→ **What the task asks**
What is needed is every line of the data that includes the word "agent". Please copy each one.

→ **Entries supplied**
---*---
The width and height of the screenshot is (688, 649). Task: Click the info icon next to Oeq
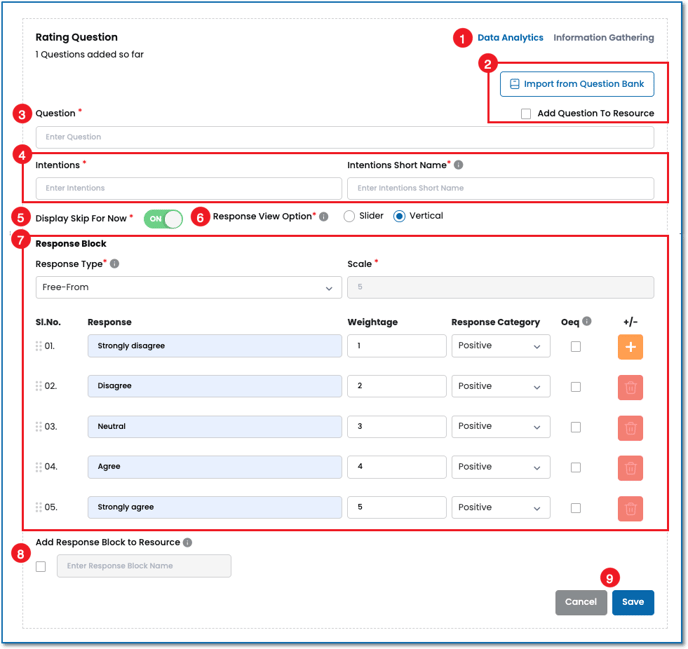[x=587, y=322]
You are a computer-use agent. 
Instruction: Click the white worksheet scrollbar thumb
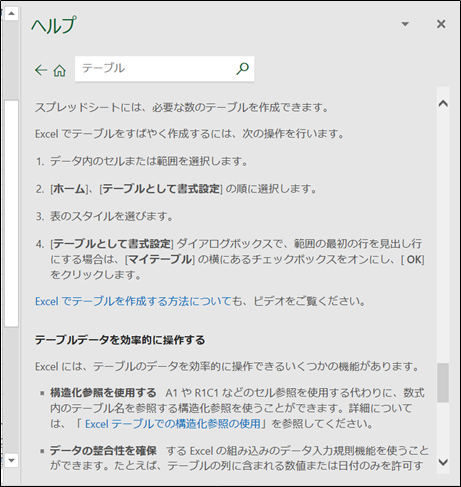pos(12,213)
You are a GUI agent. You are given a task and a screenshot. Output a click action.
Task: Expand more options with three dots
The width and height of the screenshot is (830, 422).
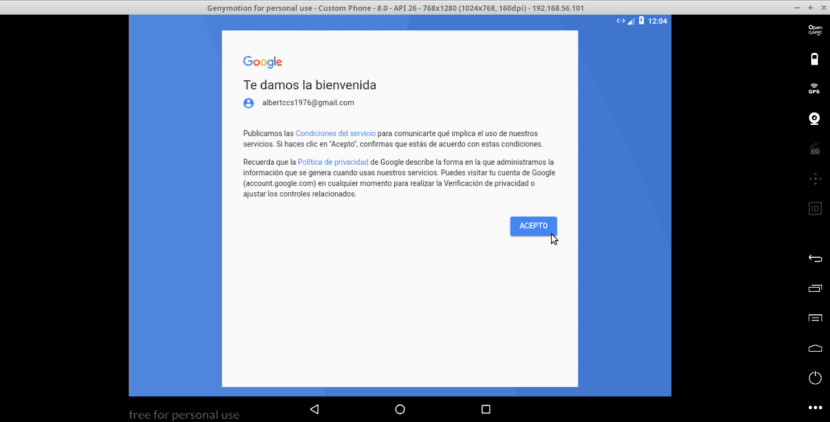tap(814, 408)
---*---
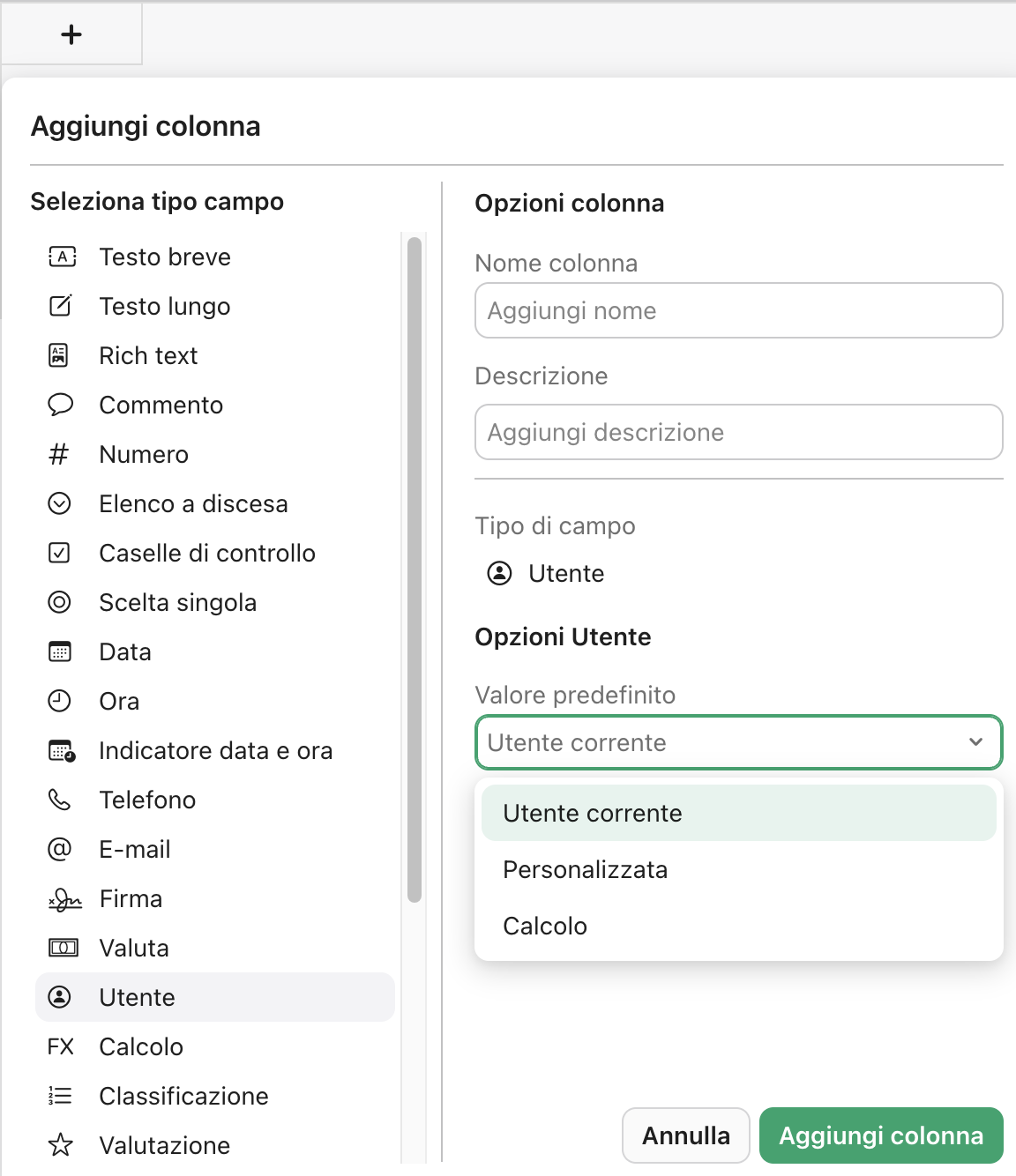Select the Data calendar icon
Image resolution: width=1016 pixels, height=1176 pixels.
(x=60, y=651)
---*---
→ **Reply**
You are a computer-use agent. 
You are a GUI agent. You are given a task and a screenshot. Output a click action.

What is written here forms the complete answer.